Speaking from Kabul, he added: “The security situation has improved. The level of violence in the last few weeks has reduced considerably, although there are bound to be tactical blips and setbacks. In the last three days we have killed, wounded or captured 150 [insurgents], mostly in the southern provinces of Oruzgan and Zabul.”
Now, under Operation Oqab (Eagle), General Richards, 54, intends to show critics of the mission that his troops can make a difference to the Afghan people and the economic future of the country. He said that it was easy for “armchair critics” in Britain to carp, but significant reconstruction work was being carried out and more road-building was planned for the winter.
One road project is to link Highway 1, which runs across Afghanistan, with the crucial dam at Kajaki in Helmand, which is being guarded by troops from 3 Commando Brigade Royal Marines.
“I think in the last few months we have managed to stabilise the security situation and now I want to put a security cloak around the reconstruction programmes. Operation Oqab is the first pan-Afghanistan synchronised mission designed to facilitate more focused and visible reconstruction and governance,” General Richards said.
He has recently intervened in one area of traditional concern among Afghans: the taking of illegal road tolls by police. Cars and lorries are stopped every day on Highway 1 by police demanding money.
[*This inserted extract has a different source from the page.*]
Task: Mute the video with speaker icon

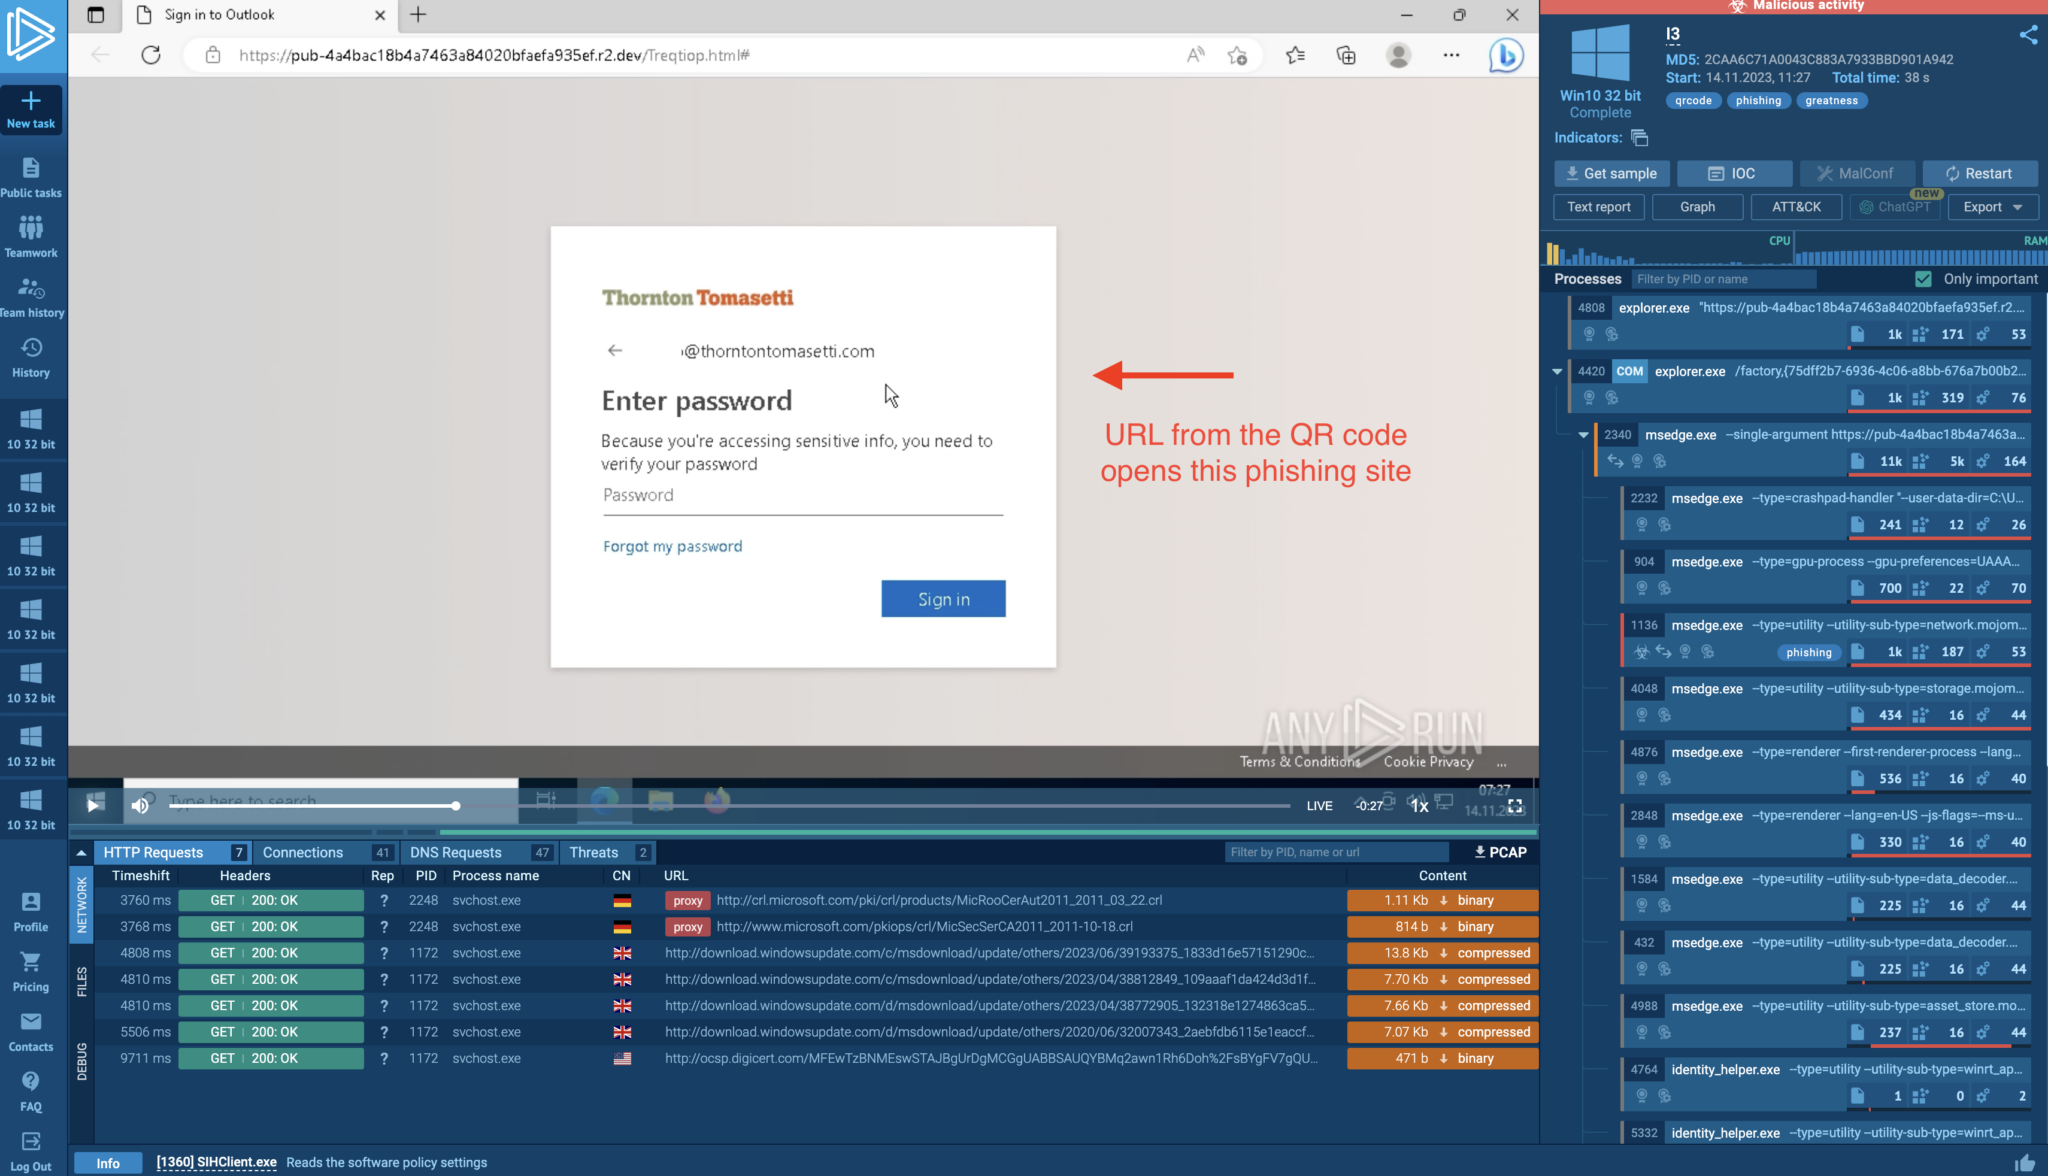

General Richards said that he had issued a directive to all troops under his command not just to “monitor” the illegal activities by the police but “to physically intervene to stop them”. It was, he said, another way of getting the message across to the Afghan people that life was better under Nato’s watchful eye.
General Richards’s tactical switch away from killing Taleban comes as army officers, local officials and defence analysts gave warning that Nato’s daily “body count” of Afghan fighters could be fuelling the insurgency. The lessons of Vietnam suggested that body counts bore no relation to progress in the war, and more often signified the disaffection of the local population, they said.
Colonel Christopher Langton, an analyst in the Afghan section of the International Institute for Strategic Studies, said: “In Taleban culture death is victory, so the relevance of giving out body counts is doubtful, and may send out entirely the wrong message.”